__DATA TO PROCESS__.
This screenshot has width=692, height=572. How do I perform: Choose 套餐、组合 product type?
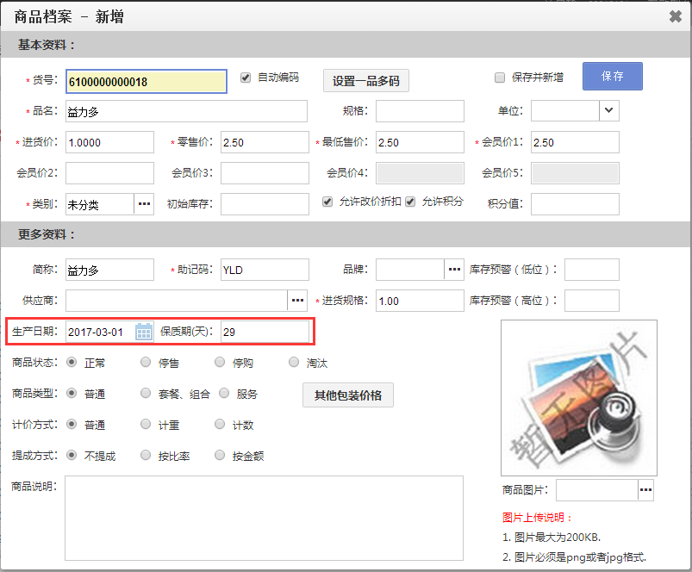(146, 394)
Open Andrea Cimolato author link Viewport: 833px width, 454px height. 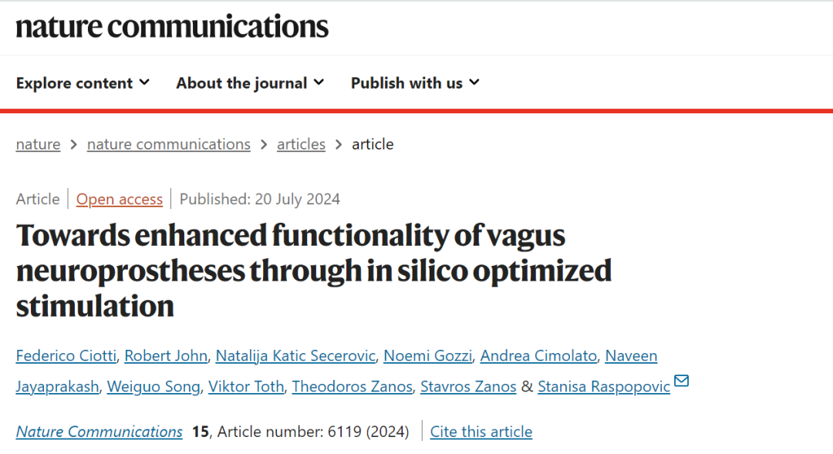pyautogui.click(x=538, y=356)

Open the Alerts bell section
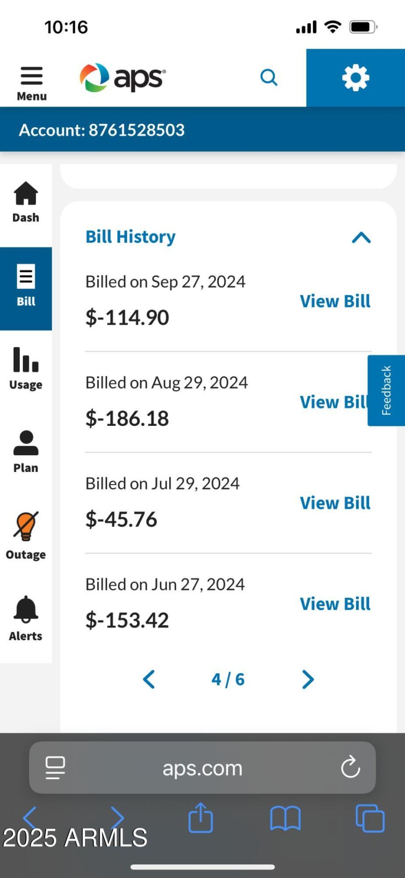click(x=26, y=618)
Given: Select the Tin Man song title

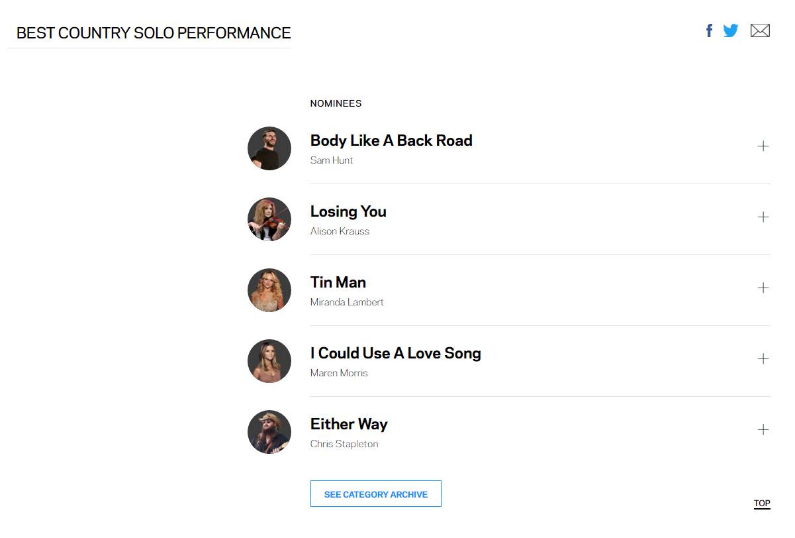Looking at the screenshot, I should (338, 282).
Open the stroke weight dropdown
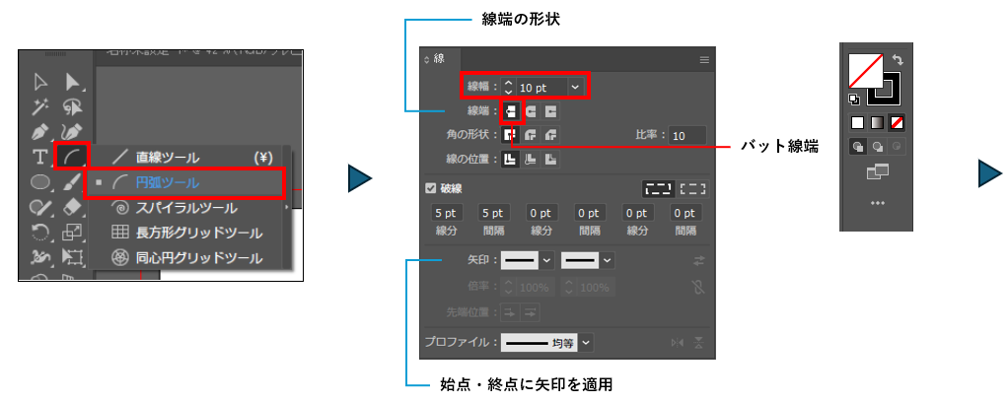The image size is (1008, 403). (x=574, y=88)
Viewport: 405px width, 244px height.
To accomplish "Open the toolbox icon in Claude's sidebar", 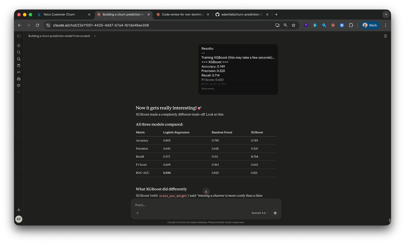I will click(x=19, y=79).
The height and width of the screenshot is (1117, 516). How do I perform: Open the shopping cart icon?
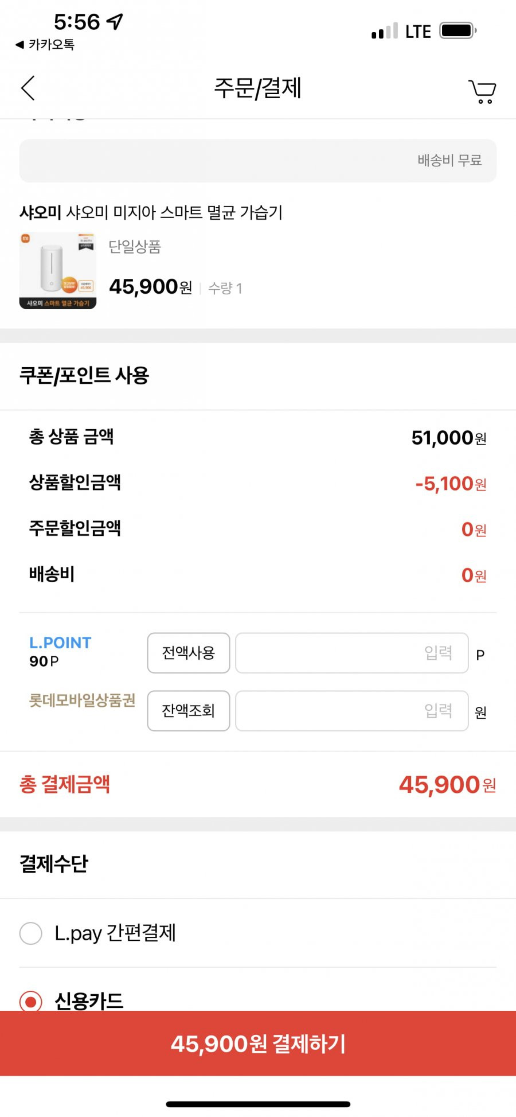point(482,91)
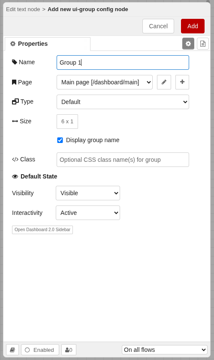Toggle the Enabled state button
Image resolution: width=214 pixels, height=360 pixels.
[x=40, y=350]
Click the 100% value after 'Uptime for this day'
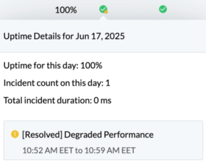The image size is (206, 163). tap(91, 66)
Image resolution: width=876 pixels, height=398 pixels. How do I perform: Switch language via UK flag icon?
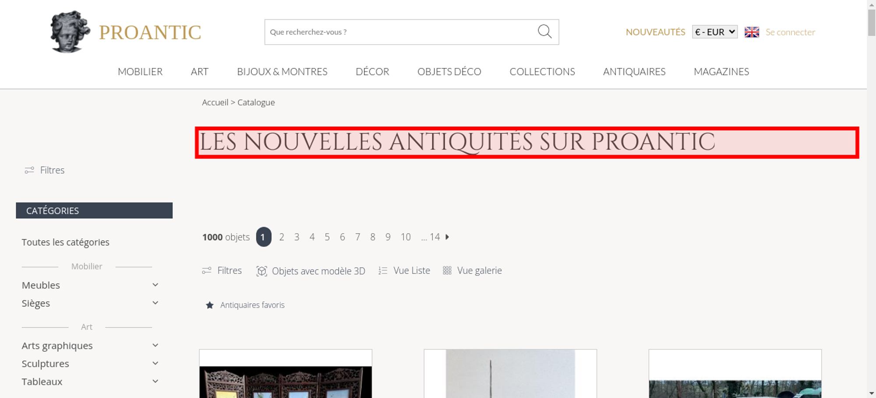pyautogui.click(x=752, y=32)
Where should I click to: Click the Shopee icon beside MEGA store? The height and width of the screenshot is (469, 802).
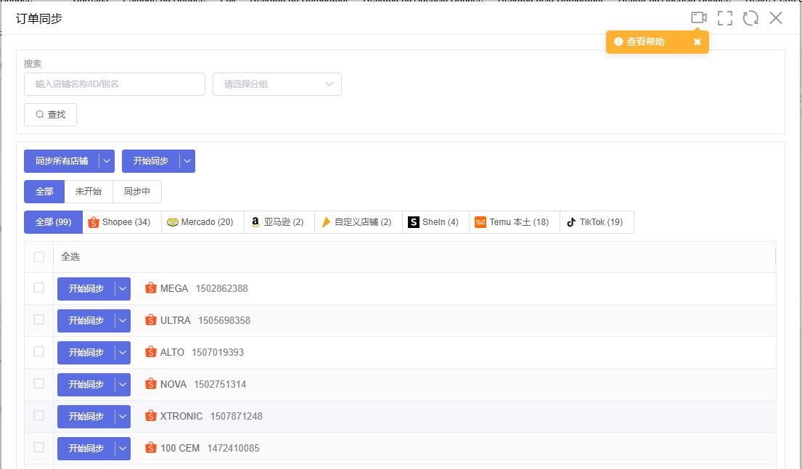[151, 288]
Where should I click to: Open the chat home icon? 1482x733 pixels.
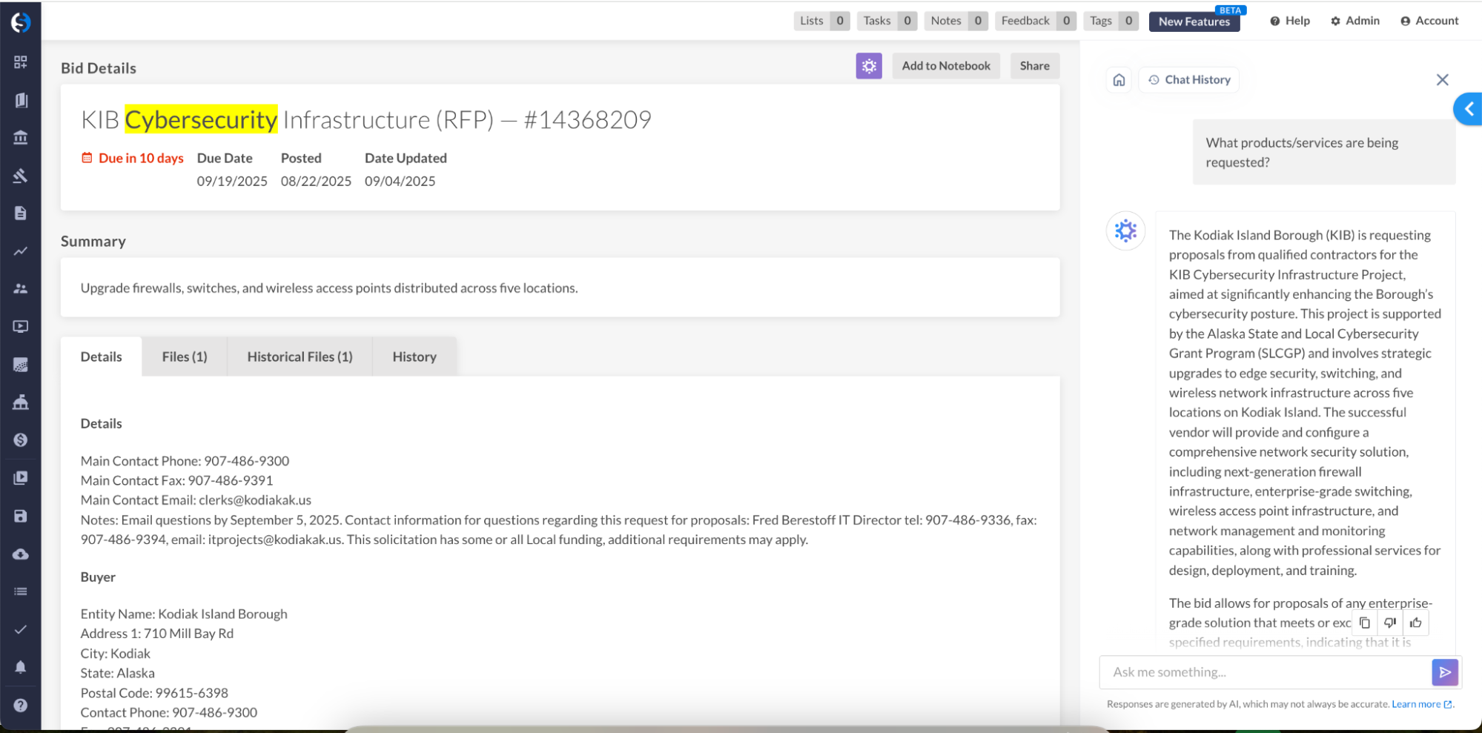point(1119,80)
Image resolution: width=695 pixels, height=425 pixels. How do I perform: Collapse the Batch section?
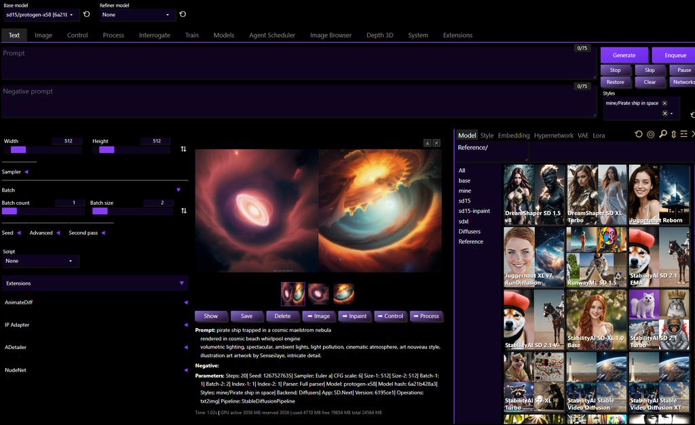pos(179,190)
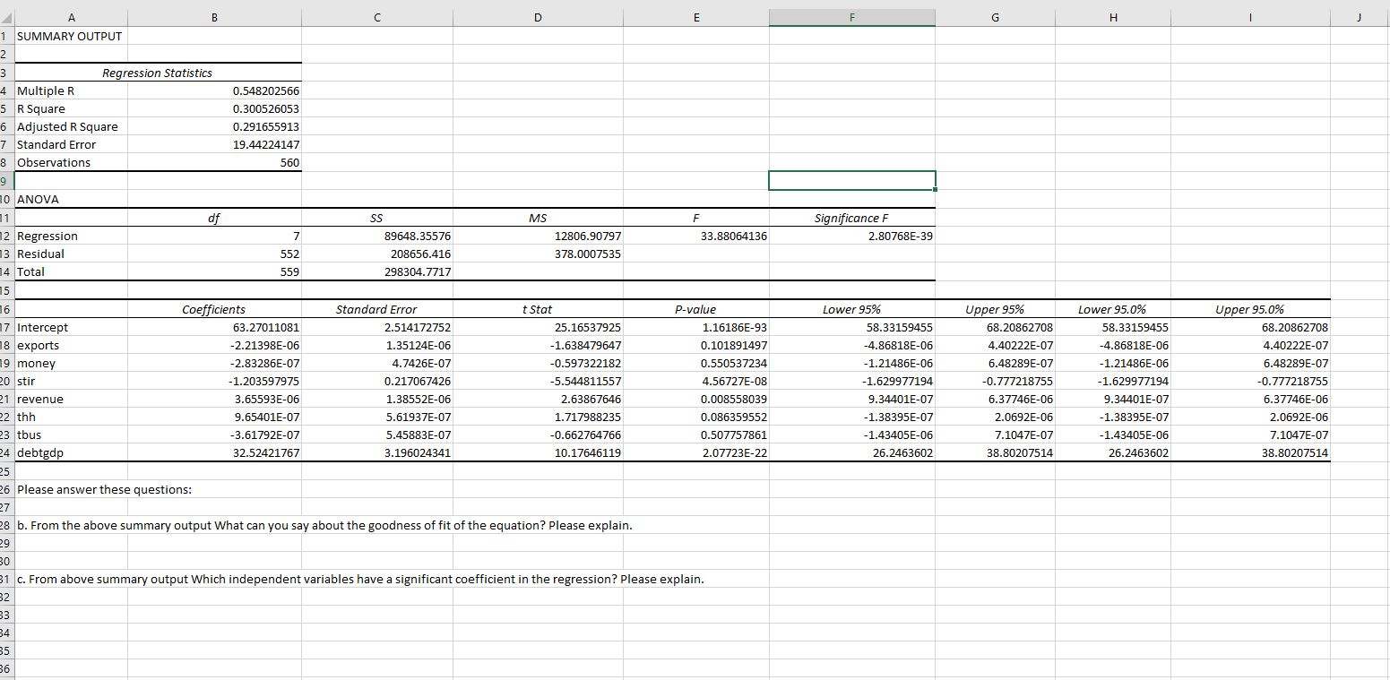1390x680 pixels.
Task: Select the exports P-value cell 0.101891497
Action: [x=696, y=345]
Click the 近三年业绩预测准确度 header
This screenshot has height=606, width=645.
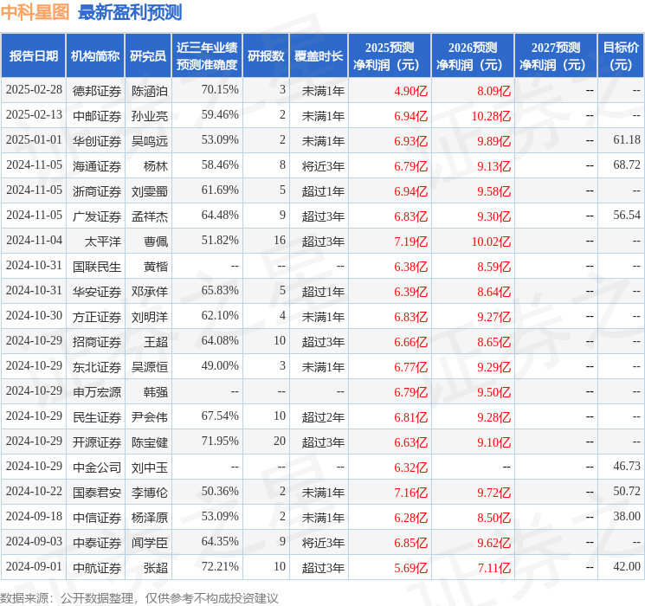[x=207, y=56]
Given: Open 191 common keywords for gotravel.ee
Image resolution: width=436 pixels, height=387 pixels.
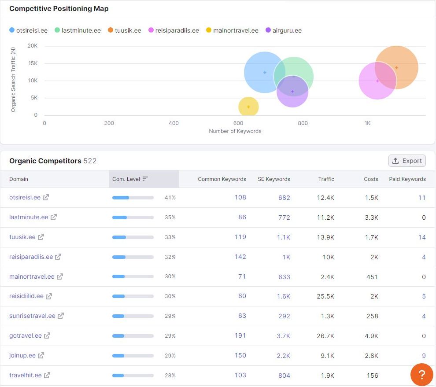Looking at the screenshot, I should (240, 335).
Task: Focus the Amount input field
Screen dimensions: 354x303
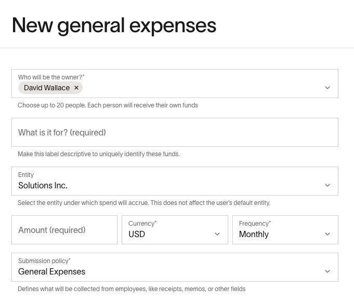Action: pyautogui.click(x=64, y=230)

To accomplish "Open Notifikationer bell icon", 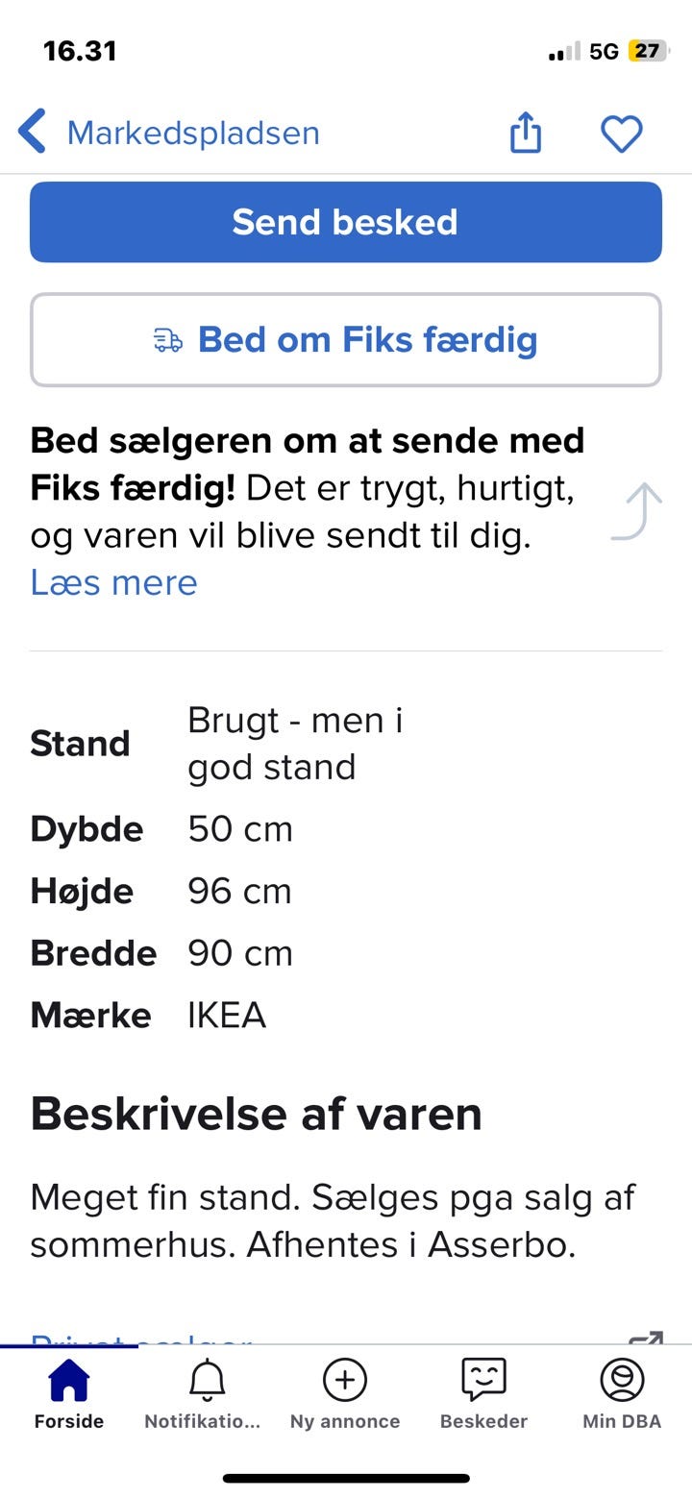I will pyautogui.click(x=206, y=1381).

__THE TASK__.
In the data above, find the line containing "Where should I click to: Open" and the line containing "Click the 近三年业绩预测准确度 header". Copy exactly the stretch from the first through the second, both included, leaving out any picture.

__FINAL ANSWER__.
Where should I click to: Open the chat home icon? 1482x733 pixels.
point(1119,80)
Image resolution: width=695 pixels, height=425 pixels. How do I perform: Collapse the Batch section?
pos(179,190)
1390x680 pixels.
Task: Select the exports P-value cell 0.101891497
Action: [x=696, y=345]
Click the 近三年业绩预测准确度 header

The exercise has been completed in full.